Identification of superior late‐blooming apricot (Prunus armeniaca L.) genotypes among seedling‐originated trees

Zeinab Mashhadi 1, Ali Khadivi 1,
PMCID: PMC9007285  PMID: 35432962

Abstract

One of the major limiting factors in the intensive spread of apricot (Prunus armeniaca L.) in most of the countries is spring frost. Thus, the breeding efforts have concentrated on the use of late‐blooming genotypes as a means of frost avoidance. The aim of the present study was to identify late‐blooming genotypes with high fruit quality among seedling‐originated trees. Firstly, pre‐selections were done according to blooming time within 278 apricot seedling‐originated trees. Secondly, the late‐blooming selections were further evaluated according to their vegetative and fruit characteristics to determine superior types. Significant differences were observed among the late‐blooming genotypes in terms of the traits recorded. Fruit ground color was strongly variable, including white, yellow, yellow–green, light orange, orange, and dark orange.
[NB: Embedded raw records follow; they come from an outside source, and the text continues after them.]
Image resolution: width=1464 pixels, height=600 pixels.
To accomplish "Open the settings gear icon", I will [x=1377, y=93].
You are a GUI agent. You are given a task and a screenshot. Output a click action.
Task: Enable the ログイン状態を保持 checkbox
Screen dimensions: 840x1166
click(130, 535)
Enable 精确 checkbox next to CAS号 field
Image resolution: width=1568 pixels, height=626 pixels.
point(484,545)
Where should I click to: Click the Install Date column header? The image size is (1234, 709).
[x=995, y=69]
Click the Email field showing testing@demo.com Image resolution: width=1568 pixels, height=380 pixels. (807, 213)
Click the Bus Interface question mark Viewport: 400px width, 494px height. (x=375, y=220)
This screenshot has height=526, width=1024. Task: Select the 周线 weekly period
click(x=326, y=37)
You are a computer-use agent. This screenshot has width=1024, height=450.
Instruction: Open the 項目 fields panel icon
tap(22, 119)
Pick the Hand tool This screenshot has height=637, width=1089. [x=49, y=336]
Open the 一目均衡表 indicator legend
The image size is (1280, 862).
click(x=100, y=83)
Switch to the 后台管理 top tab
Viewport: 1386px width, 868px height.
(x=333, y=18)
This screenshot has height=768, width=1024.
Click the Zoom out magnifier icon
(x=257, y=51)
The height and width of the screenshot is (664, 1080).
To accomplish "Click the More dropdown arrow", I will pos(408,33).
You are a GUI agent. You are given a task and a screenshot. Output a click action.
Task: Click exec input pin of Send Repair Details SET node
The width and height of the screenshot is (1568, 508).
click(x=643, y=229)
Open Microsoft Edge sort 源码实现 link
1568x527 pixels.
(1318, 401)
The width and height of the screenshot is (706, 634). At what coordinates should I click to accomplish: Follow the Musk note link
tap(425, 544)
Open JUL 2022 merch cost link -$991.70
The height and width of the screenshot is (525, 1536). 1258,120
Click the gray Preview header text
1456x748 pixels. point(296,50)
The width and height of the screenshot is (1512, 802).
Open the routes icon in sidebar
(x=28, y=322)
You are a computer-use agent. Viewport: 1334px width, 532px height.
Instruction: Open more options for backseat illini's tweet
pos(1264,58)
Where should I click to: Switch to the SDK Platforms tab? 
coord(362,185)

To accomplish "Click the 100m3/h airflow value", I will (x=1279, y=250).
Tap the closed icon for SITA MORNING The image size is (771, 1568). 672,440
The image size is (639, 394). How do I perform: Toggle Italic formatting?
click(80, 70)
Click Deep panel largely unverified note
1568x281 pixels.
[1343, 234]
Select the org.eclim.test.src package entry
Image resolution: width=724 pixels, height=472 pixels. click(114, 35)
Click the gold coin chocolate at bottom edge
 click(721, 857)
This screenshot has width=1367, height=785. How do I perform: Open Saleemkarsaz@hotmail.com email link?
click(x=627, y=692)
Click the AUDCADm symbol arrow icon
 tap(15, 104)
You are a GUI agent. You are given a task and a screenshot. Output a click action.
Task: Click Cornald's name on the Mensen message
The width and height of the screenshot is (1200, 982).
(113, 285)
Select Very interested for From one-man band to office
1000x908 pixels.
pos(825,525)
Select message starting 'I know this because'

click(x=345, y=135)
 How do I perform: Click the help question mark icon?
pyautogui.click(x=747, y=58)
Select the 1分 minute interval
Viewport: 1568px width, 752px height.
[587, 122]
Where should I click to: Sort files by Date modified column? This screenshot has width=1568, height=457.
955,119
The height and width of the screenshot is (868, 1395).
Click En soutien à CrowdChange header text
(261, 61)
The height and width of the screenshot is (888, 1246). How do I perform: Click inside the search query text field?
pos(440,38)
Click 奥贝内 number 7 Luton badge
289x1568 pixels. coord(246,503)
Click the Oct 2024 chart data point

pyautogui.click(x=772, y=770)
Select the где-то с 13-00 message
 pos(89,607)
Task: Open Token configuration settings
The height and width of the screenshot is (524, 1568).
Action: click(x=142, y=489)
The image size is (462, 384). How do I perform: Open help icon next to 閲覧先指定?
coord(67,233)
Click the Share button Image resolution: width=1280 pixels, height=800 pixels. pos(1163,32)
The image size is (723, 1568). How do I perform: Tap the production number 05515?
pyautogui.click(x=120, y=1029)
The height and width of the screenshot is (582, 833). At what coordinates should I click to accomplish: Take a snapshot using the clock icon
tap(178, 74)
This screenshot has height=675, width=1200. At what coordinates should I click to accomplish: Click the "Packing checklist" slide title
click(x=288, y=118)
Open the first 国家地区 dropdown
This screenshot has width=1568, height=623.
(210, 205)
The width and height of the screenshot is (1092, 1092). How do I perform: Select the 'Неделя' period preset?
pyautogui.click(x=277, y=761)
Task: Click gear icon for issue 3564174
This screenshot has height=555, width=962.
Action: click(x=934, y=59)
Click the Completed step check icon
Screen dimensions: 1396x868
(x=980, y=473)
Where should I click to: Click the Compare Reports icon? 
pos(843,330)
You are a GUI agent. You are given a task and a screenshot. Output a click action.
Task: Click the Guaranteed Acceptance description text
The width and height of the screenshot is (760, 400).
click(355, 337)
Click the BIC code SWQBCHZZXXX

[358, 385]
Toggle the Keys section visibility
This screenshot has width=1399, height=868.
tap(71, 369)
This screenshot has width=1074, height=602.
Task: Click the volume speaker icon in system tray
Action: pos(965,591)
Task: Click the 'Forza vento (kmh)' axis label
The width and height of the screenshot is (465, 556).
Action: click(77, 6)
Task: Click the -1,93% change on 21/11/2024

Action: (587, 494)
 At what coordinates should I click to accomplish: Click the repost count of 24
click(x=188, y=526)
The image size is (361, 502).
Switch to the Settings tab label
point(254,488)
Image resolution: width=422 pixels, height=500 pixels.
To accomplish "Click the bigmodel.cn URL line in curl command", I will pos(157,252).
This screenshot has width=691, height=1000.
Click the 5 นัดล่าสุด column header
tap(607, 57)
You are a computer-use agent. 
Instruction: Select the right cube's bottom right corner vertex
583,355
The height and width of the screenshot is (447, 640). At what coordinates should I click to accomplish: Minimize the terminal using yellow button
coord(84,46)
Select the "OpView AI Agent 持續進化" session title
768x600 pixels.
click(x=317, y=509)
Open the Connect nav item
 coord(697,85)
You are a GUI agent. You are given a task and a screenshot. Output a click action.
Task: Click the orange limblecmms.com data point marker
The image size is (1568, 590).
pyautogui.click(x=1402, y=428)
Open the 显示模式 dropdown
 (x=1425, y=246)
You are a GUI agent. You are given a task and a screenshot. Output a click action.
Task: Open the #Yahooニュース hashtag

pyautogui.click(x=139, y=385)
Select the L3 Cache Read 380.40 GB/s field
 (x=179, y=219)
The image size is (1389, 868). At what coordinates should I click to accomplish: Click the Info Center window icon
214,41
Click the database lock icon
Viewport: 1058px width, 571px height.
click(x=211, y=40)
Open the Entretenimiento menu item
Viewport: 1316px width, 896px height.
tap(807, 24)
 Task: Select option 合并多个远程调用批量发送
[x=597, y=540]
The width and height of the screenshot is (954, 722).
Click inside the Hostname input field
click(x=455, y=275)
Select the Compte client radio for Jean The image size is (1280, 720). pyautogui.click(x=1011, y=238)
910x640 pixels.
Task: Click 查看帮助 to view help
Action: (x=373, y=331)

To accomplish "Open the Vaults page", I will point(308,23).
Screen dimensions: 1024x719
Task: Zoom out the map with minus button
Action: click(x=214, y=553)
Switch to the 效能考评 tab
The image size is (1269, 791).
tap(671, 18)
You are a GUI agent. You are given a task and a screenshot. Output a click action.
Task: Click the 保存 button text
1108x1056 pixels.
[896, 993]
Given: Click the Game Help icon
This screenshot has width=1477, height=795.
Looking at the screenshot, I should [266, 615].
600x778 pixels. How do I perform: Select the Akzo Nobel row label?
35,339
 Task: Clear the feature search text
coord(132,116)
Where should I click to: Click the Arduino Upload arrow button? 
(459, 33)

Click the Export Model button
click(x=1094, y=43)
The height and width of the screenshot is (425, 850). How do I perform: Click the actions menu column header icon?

Fruit weight ranged from 27.37 to 33.99 g, fruit flesh thickness varied from 11.16 to 13.47 mm, and total soluble solids varied between 17.00% and 23.87%. Hierarchical cluster analysis (HCA) performed with Euclidean distance and Ward's method divided the genotypes into two main clusters based on morphological traits and in some cases, the genotypes belonging to an area were clustered into different clusters. All the 48 late‐blooming date genotypes selected could be useful as a parent to improve flowering season of cultivars. Also, among them, 10 genotypes were superior in terms of fruit quality‐related characters, such as fruit weight, fruit color, fruit taste, and TSS, and thus they can be singled out for cultivation.

Keywords: apricot, breeding, cultivation, fruit quality, late blooming


All the 48 late‐blooming date apricot (Prunus armeniaca L.) genotypes could be useful as a parent to improve flowering season of cultivars. Also, among them, 10 genotypes were superior in terms of fruit quality‐related characters, such as fruit weight, fruit color, and fruit taste, and thus they can be singled out for cultivation.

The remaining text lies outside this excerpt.